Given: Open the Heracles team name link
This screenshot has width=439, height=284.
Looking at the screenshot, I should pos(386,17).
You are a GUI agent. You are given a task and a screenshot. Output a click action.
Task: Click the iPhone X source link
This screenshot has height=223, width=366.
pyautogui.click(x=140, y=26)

....

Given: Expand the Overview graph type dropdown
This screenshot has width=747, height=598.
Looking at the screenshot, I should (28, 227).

....

§ PROBLEM TO WORK ON
For each line in the data that holds "link", add one to a count, then report that count alone.

§ OUTPUT FOR THIS TASK
2